第43話 ピンクちゃんの恋人②
この先は、彩香に後から教えてもらった話。
僕にはドラゴンの言葉は分からないからね。
僕たちはドラゴンの王のところへ案内された。
ピンクちゃんのおじいさんであるドラゴンの王は、冴えた青色で角度によっては銀色にも見えるドラゴンで、金色の瞳をしていた。
「……よく戻った、我が孫よ」
深くて響く声でそう言った。
「おじいさま、初めまして」
「初めて、という感じはしないのう。ドラゴンネットワークで繋がっていたし、それにそなたの姿はそなたの母親、そっくりだ」
そこでピンクちゃんが笑ったのは、僕にも分かった。
「……その子が『竜王の舞い』で誕生を喜んでいた、子どもか?」
「はい。カエデ、と言います。それから、カエデの両親のヒロキとアヤカです」
僕たちはそこで、ドラゴンの王に頭を下げた。
ドラゴンの王は、やさしく目を細めた。
「そなたたちのおかげで、我が孫はドラゴンの里に還ることが出来た。礼を言う」
その後、僕たちはドラゴンの里で歓待された。
楓はいろんなドラゴンと遊んでいた。どうも自由にドラゴン語を話せるらしい。なんとなく、彩香より、言語能力が高いような気がする。
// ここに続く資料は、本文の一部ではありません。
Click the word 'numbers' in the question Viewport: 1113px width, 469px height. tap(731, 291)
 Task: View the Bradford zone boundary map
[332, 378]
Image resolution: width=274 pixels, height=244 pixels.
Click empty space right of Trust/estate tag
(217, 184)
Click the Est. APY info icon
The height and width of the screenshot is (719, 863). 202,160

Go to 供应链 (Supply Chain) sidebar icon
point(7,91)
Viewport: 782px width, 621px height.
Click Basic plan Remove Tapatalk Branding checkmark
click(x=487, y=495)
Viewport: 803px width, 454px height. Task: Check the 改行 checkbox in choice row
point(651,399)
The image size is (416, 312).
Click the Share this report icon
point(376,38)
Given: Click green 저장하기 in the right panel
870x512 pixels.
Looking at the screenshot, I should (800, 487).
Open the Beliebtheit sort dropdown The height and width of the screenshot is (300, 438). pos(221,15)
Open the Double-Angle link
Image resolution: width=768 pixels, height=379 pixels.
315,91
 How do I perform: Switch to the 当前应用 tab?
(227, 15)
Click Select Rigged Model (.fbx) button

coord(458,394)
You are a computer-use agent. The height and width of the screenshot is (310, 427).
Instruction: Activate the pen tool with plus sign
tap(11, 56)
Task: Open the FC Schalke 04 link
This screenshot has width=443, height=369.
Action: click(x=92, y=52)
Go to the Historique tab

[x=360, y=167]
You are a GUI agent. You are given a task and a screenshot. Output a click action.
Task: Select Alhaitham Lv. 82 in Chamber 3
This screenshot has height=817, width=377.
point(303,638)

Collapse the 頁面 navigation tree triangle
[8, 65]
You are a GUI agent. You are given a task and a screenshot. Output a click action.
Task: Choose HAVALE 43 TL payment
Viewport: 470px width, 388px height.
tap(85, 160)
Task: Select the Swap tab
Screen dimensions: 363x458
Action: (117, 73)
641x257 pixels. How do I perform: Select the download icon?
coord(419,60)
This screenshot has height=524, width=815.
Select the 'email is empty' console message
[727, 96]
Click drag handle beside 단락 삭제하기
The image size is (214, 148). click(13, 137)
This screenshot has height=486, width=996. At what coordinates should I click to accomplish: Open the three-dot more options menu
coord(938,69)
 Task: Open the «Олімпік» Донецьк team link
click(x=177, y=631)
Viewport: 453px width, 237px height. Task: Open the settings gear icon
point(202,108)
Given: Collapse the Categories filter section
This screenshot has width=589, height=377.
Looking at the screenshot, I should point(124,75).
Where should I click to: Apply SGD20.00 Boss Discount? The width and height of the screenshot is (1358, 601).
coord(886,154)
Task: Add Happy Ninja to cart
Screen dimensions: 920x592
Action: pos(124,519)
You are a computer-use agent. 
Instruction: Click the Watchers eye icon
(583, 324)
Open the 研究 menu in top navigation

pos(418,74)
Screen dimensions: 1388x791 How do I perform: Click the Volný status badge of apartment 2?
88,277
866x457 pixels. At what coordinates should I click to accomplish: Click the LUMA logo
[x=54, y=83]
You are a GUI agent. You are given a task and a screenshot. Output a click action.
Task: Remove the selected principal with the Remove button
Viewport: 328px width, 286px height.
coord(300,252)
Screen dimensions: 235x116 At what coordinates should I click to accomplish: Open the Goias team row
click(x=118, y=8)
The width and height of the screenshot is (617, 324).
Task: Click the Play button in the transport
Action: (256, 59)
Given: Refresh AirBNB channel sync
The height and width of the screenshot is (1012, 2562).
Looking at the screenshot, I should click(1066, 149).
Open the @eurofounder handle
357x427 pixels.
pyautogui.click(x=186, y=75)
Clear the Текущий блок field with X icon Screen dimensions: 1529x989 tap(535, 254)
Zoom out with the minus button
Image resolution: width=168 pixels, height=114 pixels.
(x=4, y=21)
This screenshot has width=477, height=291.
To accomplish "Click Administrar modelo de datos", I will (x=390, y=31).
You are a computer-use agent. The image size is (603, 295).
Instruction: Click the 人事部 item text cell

ピンクちゃんは、ある一頭のドラゴンとずっと寄り添っていた。
それはきれいなターコイズ色をしたドラゴンで、その色はベルンハルト様の瞳の色とそっくりだった。
「ピンクちゃんの恋人なんだって」
「え? そうなの?」
「ドラゴンネットワークで知り合ったらしいわよ」
ドラゴンネットワーク、恐るべし! なんと、恋人も見つけられるとは!
ピンクちゃんはとても甘い顔をして、ターコイズ色のドラゴンとずっといっしょにいた。
ピンクちゃん、もしかして、ここに残りたいのかな?
ふとそんなことを思った。
ドラゴンの里から見下ろす世界はとてもきれいで、幻想的だった。ペガくんが彩香に何事か話していて、どうやらペガくんの故郷を教えているらしかった。
雲海の下に広がる草原と森と。
ドラゴンの里はとても美しい場所だった。